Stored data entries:
- - -
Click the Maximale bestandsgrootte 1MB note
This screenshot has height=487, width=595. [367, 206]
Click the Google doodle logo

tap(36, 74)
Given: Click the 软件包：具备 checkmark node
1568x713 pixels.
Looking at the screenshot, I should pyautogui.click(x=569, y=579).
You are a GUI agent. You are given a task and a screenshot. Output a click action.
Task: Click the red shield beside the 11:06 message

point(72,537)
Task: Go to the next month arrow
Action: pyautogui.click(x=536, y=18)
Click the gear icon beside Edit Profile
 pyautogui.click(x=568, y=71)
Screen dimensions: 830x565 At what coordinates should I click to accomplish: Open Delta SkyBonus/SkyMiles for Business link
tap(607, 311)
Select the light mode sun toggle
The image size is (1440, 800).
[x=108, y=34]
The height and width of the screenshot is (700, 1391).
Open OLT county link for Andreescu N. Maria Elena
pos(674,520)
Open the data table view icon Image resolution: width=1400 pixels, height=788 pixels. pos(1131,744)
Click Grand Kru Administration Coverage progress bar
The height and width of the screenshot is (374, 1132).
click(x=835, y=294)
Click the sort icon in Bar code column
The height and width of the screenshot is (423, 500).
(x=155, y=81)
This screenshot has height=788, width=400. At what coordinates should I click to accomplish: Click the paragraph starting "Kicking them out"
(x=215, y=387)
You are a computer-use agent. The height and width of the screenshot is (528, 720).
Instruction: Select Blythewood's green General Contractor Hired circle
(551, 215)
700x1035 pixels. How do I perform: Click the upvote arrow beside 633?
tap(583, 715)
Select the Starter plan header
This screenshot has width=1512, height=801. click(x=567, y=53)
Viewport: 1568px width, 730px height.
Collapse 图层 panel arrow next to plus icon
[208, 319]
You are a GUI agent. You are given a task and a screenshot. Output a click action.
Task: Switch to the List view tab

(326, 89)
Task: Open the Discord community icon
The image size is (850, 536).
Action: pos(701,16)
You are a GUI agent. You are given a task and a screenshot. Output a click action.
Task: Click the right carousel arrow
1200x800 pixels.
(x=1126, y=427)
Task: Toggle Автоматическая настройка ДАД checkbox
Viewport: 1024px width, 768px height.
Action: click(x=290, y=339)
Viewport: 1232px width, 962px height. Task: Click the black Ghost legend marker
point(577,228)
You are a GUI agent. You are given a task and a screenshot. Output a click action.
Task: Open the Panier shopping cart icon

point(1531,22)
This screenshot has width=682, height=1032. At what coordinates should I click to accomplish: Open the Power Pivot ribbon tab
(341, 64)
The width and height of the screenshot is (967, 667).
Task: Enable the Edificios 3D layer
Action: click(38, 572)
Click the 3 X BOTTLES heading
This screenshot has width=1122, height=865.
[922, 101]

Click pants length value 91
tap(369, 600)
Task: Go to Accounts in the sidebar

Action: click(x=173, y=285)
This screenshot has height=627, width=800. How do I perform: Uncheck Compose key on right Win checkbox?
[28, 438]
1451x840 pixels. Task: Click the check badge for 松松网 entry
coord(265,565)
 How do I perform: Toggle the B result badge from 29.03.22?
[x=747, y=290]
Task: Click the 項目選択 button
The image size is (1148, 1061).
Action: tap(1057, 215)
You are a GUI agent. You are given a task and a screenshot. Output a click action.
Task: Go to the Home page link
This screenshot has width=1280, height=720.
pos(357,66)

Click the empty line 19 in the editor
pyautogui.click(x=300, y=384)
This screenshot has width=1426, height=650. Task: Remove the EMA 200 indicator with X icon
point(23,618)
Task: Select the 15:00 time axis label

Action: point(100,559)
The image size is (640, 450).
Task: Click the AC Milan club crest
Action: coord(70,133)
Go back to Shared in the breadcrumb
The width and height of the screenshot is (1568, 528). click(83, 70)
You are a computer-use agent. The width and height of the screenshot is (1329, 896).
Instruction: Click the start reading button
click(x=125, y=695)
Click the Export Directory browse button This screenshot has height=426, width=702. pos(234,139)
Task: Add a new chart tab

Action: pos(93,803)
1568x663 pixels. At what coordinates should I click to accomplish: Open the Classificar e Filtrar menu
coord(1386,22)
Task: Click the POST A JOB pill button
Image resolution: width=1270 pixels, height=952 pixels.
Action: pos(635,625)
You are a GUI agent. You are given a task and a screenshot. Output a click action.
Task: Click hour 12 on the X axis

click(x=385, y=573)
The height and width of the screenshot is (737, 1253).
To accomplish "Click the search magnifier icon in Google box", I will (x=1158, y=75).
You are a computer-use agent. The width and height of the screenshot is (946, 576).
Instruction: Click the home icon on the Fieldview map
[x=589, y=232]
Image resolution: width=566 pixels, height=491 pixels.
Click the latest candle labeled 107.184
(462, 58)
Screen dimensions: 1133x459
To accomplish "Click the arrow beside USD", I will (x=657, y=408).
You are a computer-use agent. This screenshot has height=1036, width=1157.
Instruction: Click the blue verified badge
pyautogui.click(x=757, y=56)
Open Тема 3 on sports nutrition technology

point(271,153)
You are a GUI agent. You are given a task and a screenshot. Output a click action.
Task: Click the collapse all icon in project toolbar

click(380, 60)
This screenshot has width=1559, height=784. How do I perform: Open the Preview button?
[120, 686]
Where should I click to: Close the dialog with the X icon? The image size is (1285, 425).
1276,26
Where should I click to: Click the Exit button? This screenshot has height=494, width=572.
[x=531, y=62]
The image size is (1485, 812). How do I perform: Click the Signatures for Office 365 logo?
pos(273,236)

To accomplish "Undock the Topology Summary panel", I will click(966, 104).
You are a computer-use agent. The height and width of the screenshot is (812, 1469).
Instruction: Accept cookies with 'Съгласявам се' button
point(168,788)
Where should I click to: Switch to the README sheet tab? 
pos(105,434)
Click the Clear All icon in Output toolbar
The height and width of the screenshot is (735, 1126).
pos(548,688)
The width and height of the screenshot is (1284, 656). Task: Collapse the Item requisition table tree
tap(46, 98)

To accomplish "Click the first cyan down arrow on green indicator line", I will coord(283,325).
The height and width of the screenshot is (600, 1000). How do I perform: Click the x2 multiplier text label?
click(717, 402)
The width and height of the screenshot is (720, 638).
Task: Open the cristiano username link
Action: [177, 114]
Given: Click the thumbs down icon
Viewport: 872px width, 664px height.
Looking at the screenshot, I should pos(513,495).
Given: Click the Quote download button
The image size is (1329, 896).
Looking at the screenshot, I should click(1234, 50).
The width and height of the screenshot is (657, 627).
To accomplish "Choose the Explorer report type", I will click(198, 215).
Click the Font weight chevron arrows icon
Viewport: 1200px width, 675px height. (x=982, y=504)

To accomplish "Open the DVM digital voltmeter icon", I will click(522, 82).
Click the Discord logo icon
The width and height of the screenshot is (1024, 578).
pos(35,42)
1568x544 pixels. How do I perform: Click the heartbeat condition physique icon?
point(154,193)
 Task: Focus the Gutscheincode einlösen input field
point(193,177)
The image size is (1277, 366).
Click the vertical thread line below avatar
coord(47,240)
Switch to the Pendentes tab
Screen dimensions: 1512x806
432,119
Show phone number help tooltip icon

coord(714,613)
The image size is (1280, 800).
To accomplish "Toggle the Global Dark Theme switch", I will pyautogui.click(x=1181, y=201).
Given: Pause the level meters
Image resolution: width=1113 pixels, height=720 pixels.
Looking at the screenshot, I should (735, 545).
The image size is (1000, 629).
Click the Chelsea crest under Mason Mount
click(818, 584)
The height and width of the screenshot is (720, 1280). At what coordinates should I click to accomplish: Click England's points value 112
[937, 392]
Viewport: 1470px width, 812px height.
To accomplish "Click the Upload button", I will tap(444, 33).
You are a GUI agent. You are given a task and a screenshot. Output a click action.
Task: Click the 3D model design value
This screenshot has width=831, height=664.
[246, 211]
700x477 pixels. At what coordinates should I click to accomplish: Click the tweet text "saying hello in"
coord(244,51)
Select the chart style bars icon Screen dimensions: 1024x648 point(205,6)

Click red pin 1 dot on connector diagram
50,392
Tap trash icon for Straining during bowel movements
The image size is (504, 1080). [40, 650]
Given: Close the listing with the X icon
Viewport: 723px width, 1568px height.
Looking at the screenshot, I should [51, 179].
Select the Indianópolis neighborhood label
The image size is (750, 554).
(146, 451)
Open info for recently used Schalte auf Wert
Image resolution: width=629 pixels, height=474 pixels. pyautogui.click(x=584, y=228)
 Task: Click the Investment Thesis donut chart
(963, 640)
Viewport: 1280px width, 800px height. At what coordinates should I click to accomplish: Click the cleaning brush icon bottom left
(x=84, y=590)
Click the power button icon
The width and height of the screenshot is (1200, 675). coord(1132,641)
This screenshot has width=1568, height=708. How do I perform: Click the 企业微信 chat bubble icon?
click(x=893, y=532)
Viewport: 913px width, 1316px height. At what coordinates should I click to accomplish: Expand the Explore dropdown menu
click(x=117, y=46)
- - -
Task objective:
Wherever a line in the records contains the word "Discord", copy that line.

The answer:
Task: Open the Discord community icon
Click the Discord logo icon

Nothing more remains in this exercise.